After over a year and a half of research and discussion, a federal commission on safe nuclear waste disposal — which includes a UC Berkeley nuclear engineering professor — has released comprehensive draft report recommendations.
The draft report was released on July 29 and addresses issues ranging from de-prioritizing the nuclear waste disposal facility at Yucca Mountain in Nevada to establishing a congressionally chartered federal corporation to replace the role of the Department of Energy in nuclear waste disposal.
As a member of the commission and co-chair of its subcommittee regarding reactor and fuel cycle technology, Per Peterson, campus professor of nuclear engineering and department chair, helped draw up some of the specific policy recommendations that appeared in the draft report.
The listed recommendations include rerouting the $25 billion in funds for the Yucca Mountain Nuclear Waste repository project to the other 60 waste disposal sites around the country.
The draft report also proposes transitioning oversight of nuclear waste disposal from the Department of Energy to a congressionally chartered federal corporation due to a loss of “public confidence” in the DOE. Sustained opposition from the state of Nevada regarding the Yucca Mountain project that was canceled in 2009 — among other reasons — was behind the proposal, Peterson said.
“From the day that the down selection to a single state occurred, the Office of Civilian Radioactive Waste Management never had a single director who lasted more than two years,” Peterson said. “They spent more than half of the last 30 years or so with an acting director … there’s no continuity of leadership.”
Regarding the commission’s findings, UC Berkeley physics professor Robert Jacobsen said they have thus far been great but that more activity in the future would be even better.
“I think they have been thinking very hard about new approaches to a problem we have had, and I think that’s great,” Jacobsen said. “And I think their basic approach is good. I would just love to see them end up more proactive.”
On the topic of a federally chartered organization to deal with nuclear waste disposal across the country and how it pertains to administrative efficiency, Jacobsen also sees opportunity.
“Having that organization is a good thing … they just need to say ‘solve this problem — it’s your reason for existing,’” Jacobsen said. “They are going to have to find a very proactive strategy that finds places to put disposal facilities.

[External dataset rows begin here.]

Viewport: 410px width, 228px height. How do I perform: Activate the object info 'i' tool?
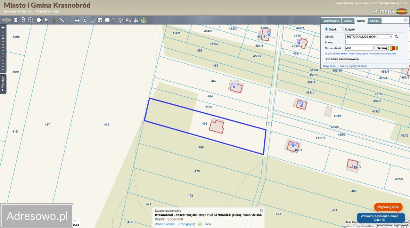tap(54, 20)
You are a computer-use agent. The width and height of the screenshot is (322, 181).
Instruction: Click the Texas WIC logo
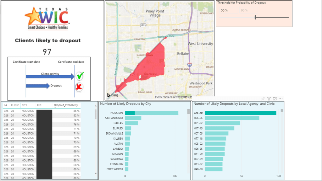[47, 18]
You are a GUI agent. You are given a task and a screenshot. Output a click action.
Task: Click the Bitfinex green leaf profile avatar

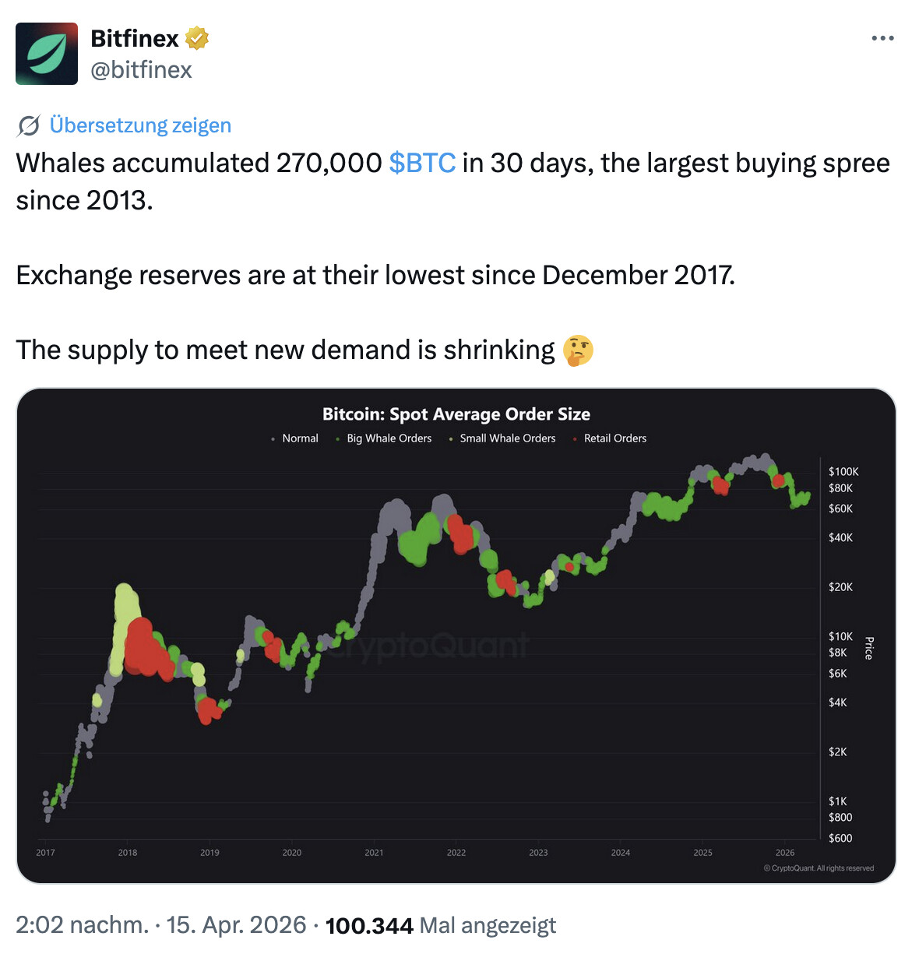pos(47,54)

They should have some sense of urgency on this.”
Another proposal in the draft recommendation is to give the power of vetoing nuclear disposal facility locations to local municipalities, as opposed to counties and states.
The thought behind the proposal, Peterson said, is that the problems associated with a lack of public support for a disposal facility are eliminated if communities are given the power to veto.
“What we found … is that without local community support, it is impossible to move any project of this type forward,” Peterson said. “And in particular, having an informed local community … is helpful. One needs to make sure that at the county and state levels, there are also appropriate types of oversight that provide confidence that the facilities will be operated safely.”